Des centaines de milliers d'Algériens d'ici ou d'ailleurs savent désormais qu'il existe un journal français nommé Le Dauphiné Libéré. Un canard qui a raconté des choses algériennes qui se sont passées à Grenoble durant ces dernières 48 heures mais dont on ne trouve nulle trace dans les télévisions publiques du pays. Même ceux qui ne connaissent rien à la communication sont ahuris par la manière dont l'Etat algérien a décidé de ne pas gérer l'information sur la présence du président Bouteflika dans une clinique à Grenoble. Croyait-on vraiment à Alger que cela passerait inaperçu ?

Le journal régional français a fait son travail, il a eu «l'info». Et comme beaucoup de personnels de la clinique se sont occupés d'une manière ou d'une autre de cette visite d'Etat, ce n'est pas vraiment une prouesse. Cela reste un scoop, le début d'une séquence où l'information, toute l'information, était donnée de France.
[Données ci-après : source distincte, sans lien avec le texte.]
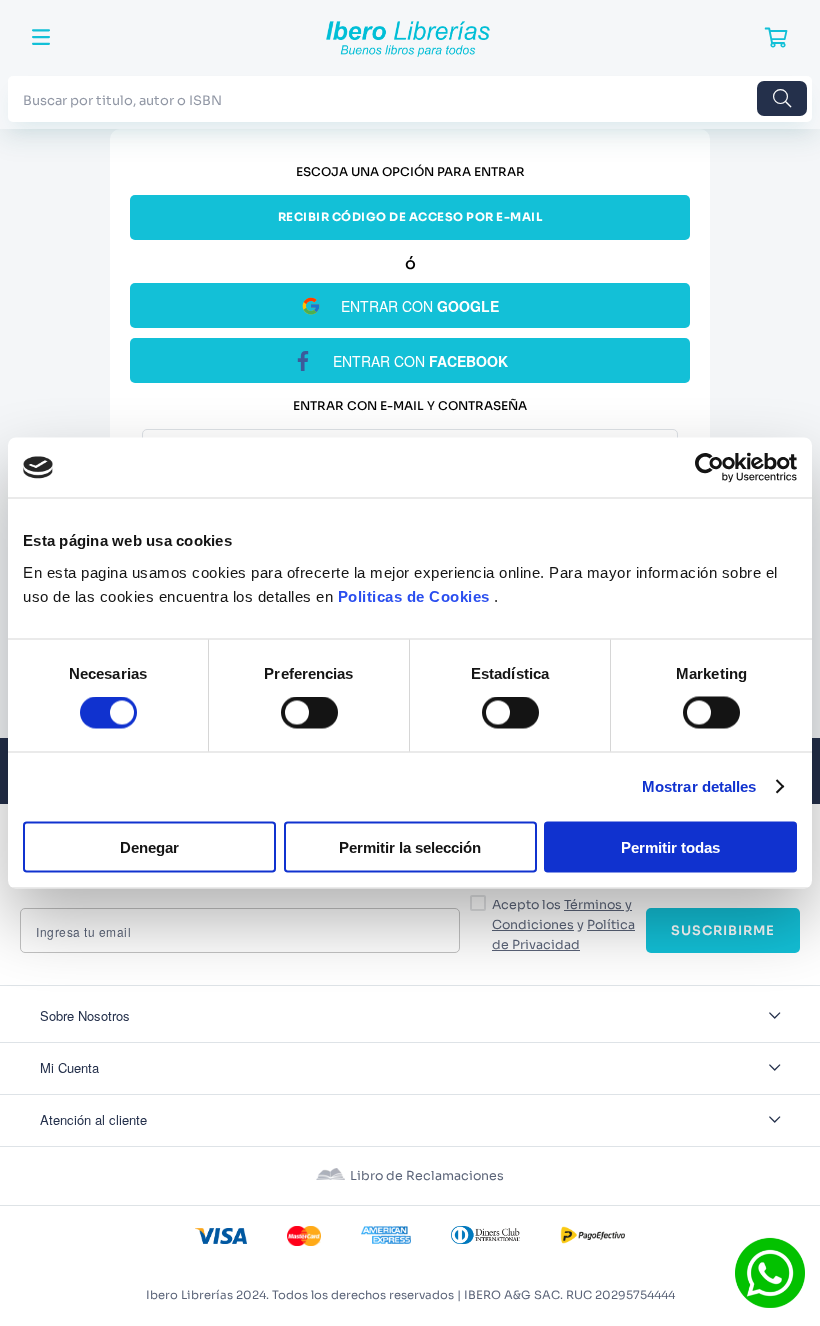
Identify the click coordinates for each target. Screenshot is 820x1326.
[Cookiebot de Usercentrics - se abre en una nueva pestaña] (709, 468)
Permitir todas (670, 846)
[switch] (309, 713)
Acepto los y (563, 925)
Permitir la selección (410, 846)
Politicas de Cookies (414, 595)
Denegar (149, 846)
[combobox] (410, 98)
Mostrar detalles (699, 786)
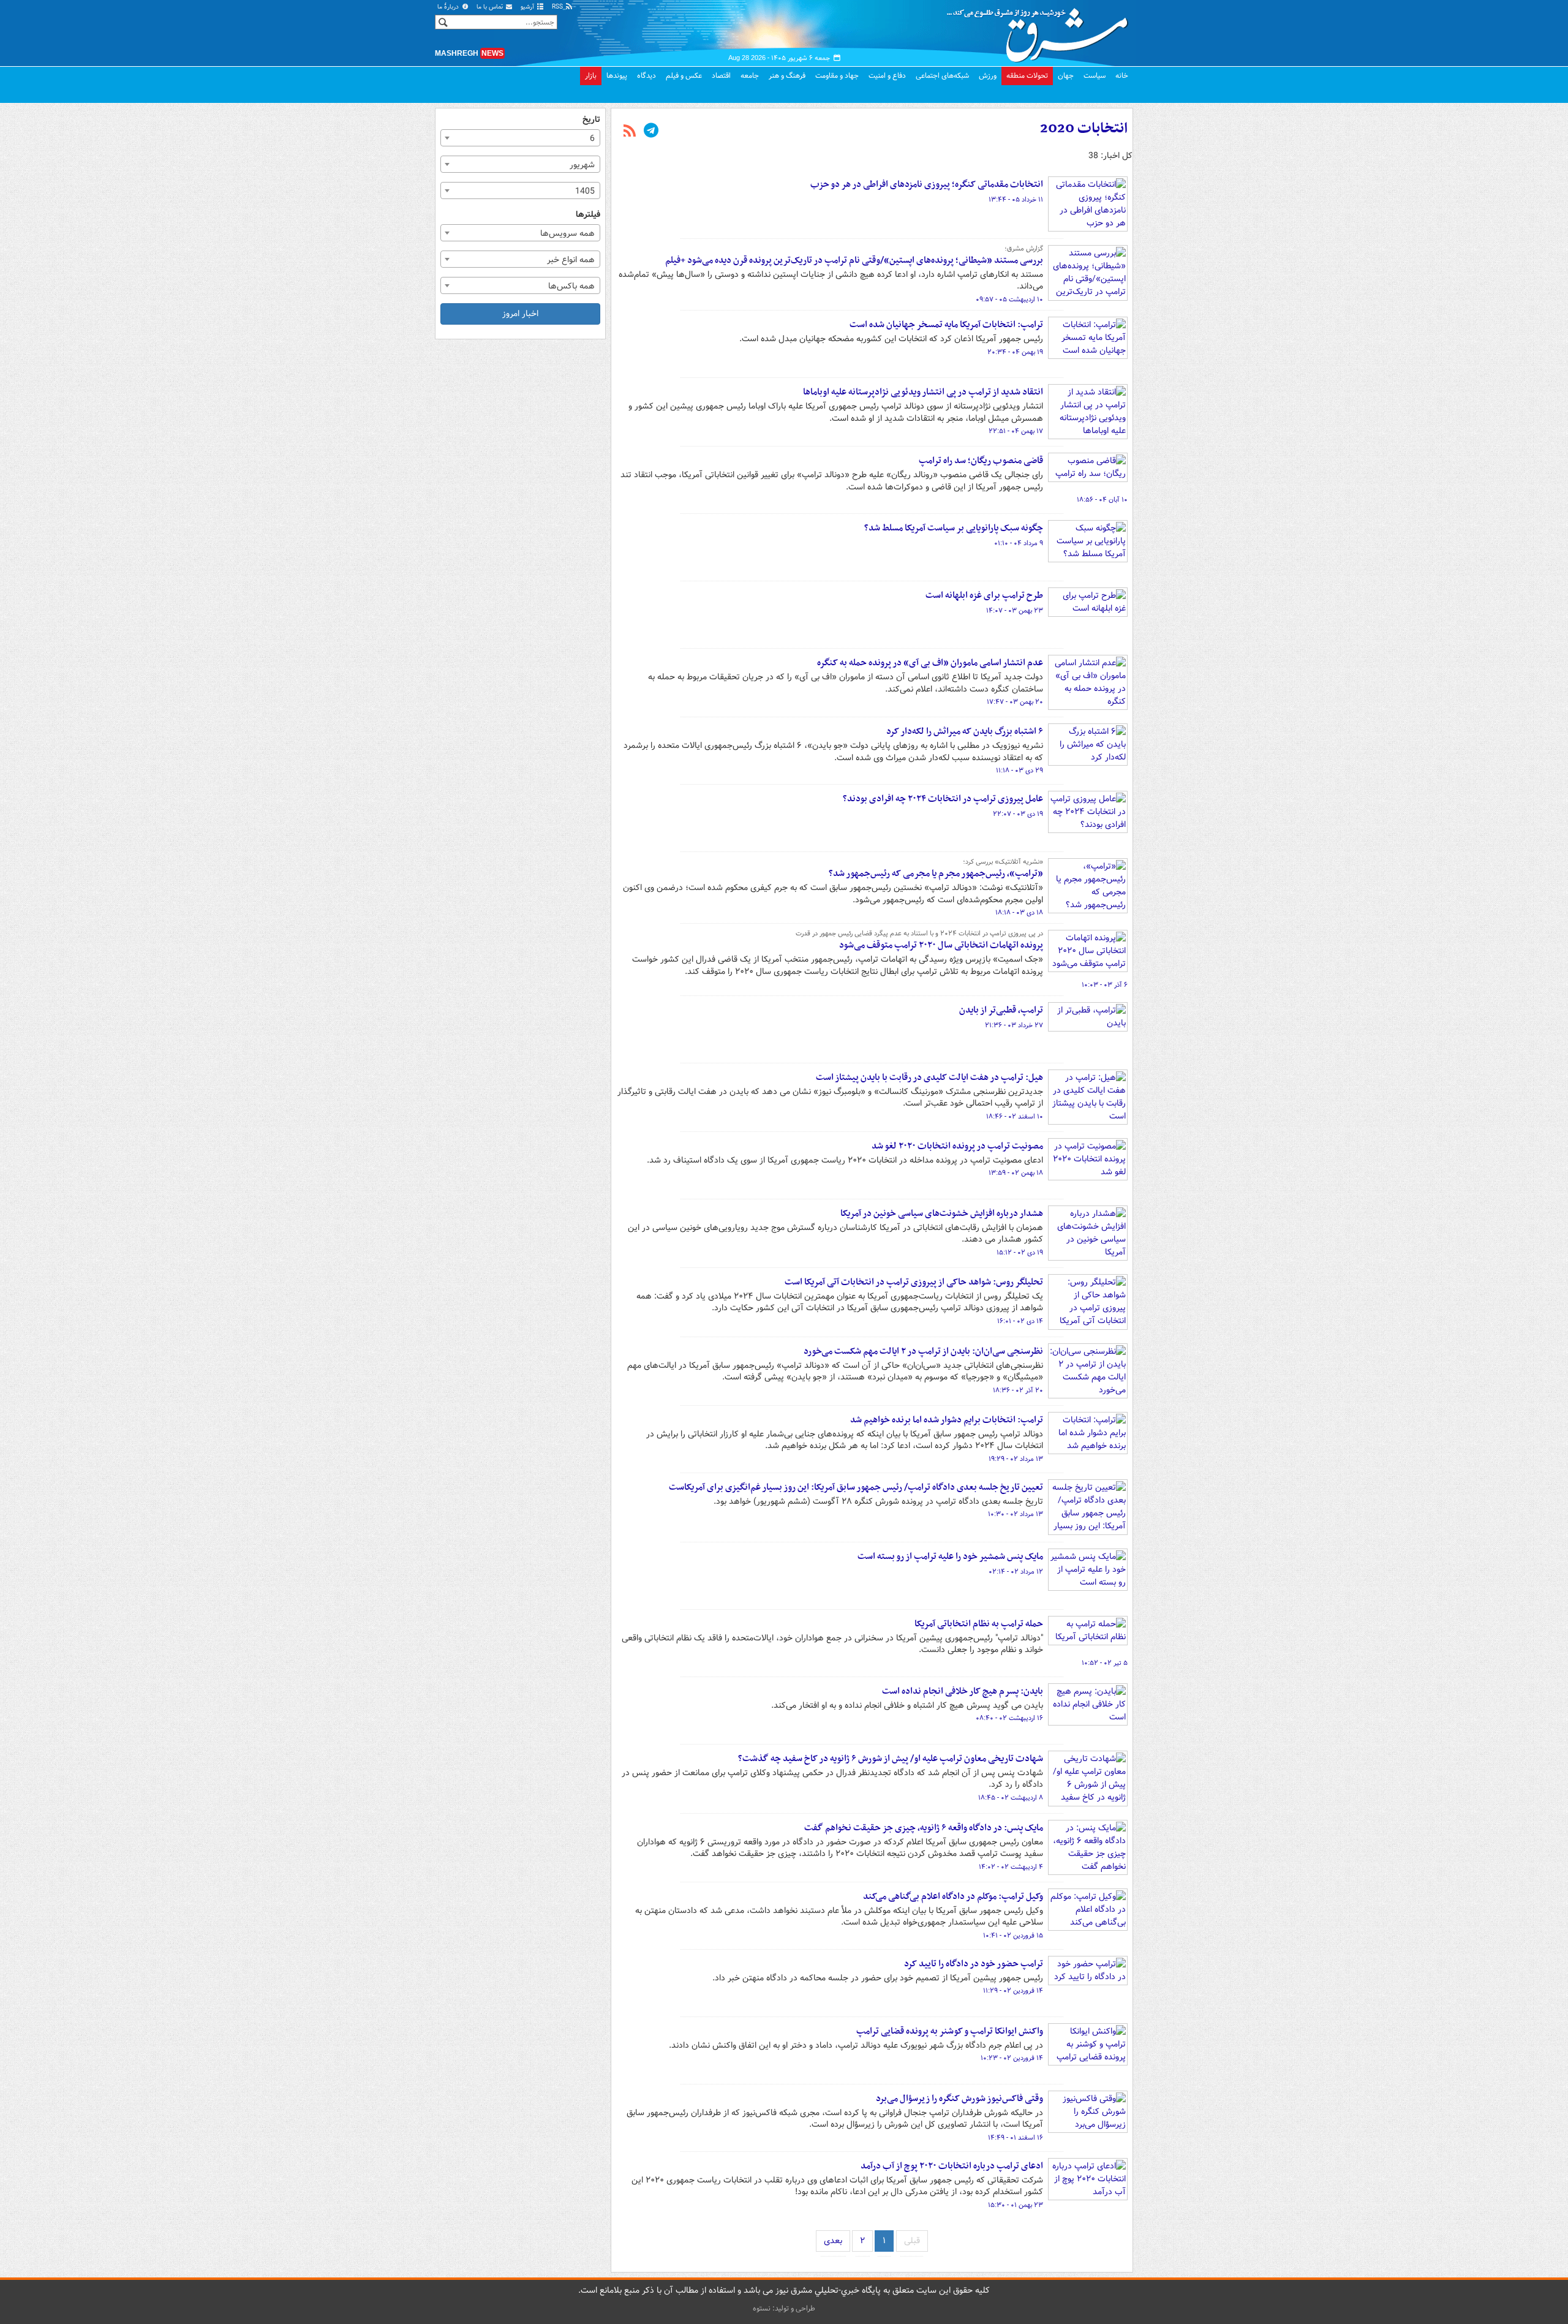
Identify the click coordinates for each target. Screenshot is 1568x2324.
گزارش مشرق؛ (1024, 248)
Et pendant qu'à Alger, des sources «proches» démentaient l'évidence, les médias français et aussi Reuters multipliaient les détails sur la présence de Bouteflika. On aura eu droit à toutes les sources possibles, de la police qui s'est chargée d'assurer une sécurité voyante devant la clinique à une confirmation par une «source gouvernementale française».
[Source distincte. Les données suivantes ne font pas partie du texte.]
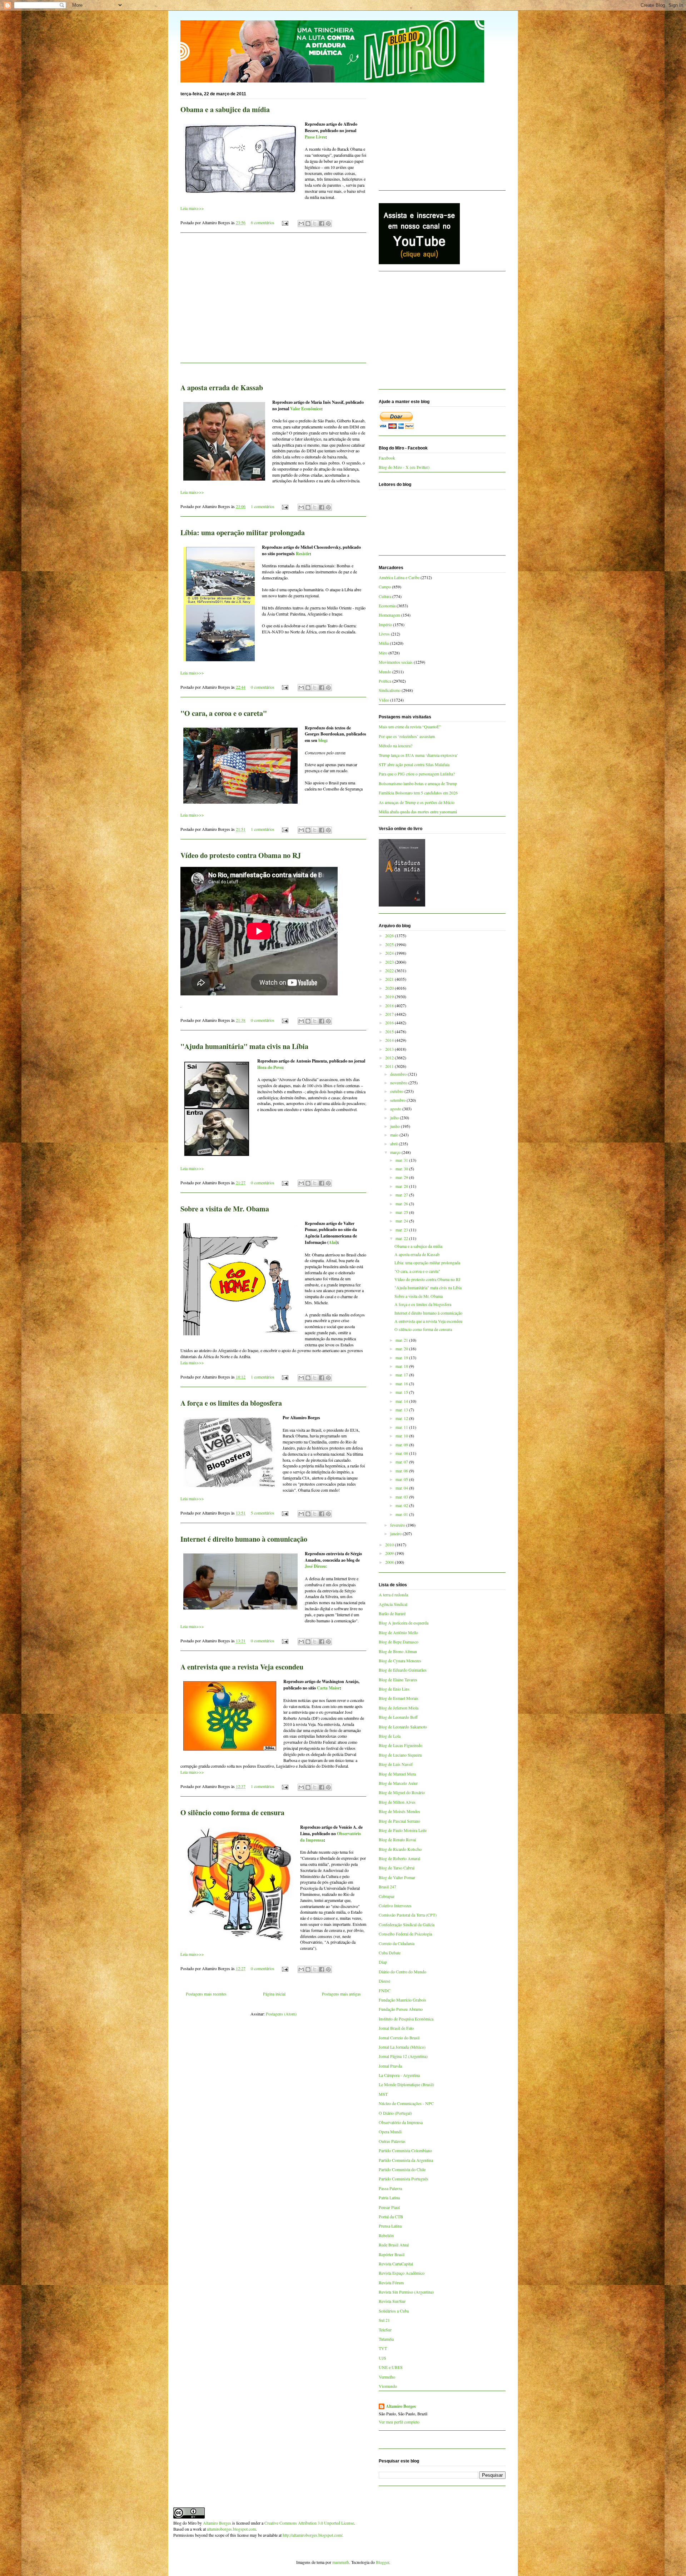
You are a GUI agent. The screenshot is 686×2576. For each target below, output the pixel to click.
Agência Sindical (393, 1604)
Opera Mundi (390, 2131)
Sur les télévisions et sur le net, les responsables algériens avaient, en continu, la preuve qu'ils ont fait le mauvais choix de ne pas informer. Mais personne n'a été en mesure de reprendre le fil en main. C'était pénible pour de nombreux Algériens qui ne comprennent pas qu'on puisse être aussi léger avec la notion d'Etat. Hier, des télévisions algériennes privées «étrangères» et très «sources proches» persistaient encore dans le déni. En affirmant avec un incroyable aplomb que le chef de l'Etat était à Alger alors que les télévisions françaises montraient le convoi «du président Bouteflika» en train de quitter la clinique. Ces «nouveaux médias» ont fonctionné sur le mode classique de l'entêtement absurde : «oui, c'est une chèvre, même si elle vole».

La prestation de ces TV algériennes-étrangères est si grotesque qu'on en arrive à trouver des qualités au silence de l'absent de l'ENTV et de l'APS. Après tout, se taire est moins grave que de dire des énormités démenties en direct par des télévisions qui ont installé leur caméra devant la clinique d'Alembert qui, elle aussi, a gagné une célébrité et une pub gratuite. On en arrive à regretter ce bon vieux communiqué langue de bois qui fait enrager les journalistes. Après tout, même s'il ne dit presque rien, il donne l'info basique sur le lieu où se trouve le président et vaguement ce qu'il fait.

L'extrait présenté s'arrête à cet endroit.